Both of these are S&P 500 index funds from Vanguard:
VFINX - Vanguard 500 Index Inv
VFIAX - Vanguard 500 Index Admiral
They are essentially the same fund, but VFINX has a $3,000 minimum and 0.17% expense ratio whereas VFIAX is the "Admiral" share class with 0.05% expense ration, but you need $10,000 in your account to qualify.
There are other share classes (Signal and Institutional) that have even lower expense but are typically only held by very large 401(k) plans or institutions (pension funds, endowments, billionaires, etc.). For example, the institutional shares of Vanguard 500 Index (VIIIX) have an expense ratio of only 0.02%. But the minimum to invest is $200,000,000.00. Save your pennies :-0
Many of Vanguard funds have a regular and Admiral share class, and in most cases, the Admiral threshold is $10,000.
As for your allocations, I think you should not look at these as separate accounts but look at all your retirement assets (assuming you consider your IRA and 401(k) as retirement accounts) as a consolidated portfolio.
So, don't focus on JUST what's in your IRA -- focus on what's in your 401(k) + IRA.
Focus on your allocations first, then expenses, unless expenses are horrid, and the difference between the two Vanguard 500 funds is trivial.

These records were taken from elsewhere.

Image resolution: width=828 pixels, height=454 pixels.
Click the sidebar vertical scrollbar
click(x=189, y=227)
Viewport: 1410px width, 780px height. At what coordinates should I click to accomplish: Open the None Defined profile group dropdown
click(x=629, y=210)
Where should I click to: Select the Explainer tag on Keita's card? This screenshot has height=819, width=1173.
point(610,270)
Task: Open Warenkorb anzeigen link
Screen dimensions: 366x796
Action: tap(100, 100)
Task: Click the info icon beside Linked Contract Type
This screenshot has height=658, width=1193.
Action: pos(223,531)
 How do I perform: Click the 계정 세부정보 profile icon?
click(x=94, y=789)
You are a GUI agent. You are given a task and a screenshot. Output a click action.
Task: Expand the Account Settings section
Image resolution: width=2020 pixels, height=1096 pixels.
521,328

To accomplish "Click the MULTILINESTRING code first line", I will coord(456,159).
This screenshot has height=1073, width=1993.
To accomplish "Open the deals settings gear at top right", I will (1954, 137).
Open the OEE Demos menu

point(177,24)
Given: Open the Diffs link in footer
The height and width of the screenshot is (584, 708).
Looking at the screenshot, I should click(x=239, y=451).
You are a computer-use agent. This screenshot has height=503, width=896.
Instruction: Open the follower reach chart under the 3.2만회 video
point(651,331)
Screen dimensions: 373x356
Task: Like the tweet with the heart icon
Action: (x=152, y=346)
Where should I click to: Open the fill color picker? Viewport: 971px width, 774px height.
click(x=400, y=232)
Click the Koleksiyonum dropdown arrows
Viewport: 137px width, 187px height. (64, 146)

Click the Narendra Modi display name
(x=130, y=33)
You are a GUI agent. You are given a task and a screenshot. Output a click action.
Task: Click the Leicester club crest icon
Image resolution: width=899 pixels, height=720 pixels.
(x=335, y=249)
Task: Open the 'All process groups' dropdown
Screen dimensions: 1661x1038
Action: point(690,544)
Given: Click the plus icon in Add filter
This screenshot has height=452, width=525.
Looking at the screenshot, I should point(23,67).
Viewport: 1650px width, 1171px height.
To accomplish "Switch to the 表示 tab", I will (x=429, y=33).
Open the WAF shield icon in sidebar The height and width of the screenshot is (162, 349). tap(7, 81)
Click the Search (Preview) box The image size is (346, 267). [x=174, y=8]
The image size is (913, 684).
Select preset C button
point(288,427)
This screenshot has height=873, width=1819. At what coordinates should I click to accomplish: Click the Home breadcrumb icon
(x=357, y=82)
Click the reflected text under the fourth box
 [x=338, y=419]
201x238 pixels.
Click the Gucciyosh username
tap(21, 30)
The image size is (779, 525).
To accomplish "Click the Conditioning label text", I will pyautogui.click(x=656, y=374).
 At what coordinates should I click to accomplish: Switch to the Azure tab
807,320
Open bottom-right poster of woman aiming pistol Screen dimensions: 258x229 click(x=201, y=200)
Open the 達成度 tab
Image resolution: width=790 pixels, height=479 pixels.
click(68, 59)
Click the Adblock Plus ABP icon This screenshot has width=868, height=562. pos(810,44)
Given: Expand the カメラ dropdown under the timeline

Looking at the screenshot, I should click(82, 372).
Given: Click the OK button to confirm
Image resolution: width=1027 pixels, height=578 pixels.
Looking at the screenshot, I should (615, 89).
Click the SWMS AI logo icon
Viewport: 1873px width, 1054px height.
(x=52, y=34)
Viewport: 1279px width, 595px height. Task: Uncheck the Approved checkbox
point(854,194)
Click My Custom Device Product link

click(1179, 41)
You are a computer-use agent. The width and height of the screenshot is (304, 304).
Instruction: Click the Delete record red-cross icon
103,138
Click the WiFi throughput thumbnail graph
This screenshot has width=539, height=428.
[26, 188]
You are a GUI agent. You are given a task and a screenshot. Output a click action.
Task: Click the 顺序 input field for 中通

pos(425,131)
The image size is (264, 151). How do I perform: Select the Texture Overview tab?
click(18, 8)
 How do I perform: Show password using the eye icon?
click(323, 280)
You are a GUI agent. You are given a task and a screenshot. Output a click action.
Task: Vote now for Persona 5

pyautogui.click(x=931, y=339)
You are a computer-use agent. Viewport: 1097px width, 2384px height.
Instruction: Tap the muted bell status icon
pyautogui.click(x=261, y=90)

In most cases, you'll have a 401(k) plan with some good funds and bad funds with regard to expenses. You might want to choose the best and lowest expense fund in your 401k plan (every plan is different, so it's hard to generalize) and then use your IRA to round out the gaps in your 401k.
Typically, you might have a good 500 Index or, even better, a Total US Stock Market index fund in 401k (like FSTMX), and maybe a decent investment grade intermediate term bond fund, but crappy and expensive international funds.
In that case, load up 401k with US Stock Index fund (total market preferred over 500 despite MMM's frequent endorsements of VFINX), bonds, and then use IRA to hold Vanguard Total International Stock Market index fund (VTIAX) up to your desired international allocation (if in doubt, 30% of stock allocation is good, with other 70% to US stocks).
Finally, your company stock. As long as you can liquidate the shares after holding them for a year, then that might make sense. You probably don't want to have too much of your assets tied up in any single stock.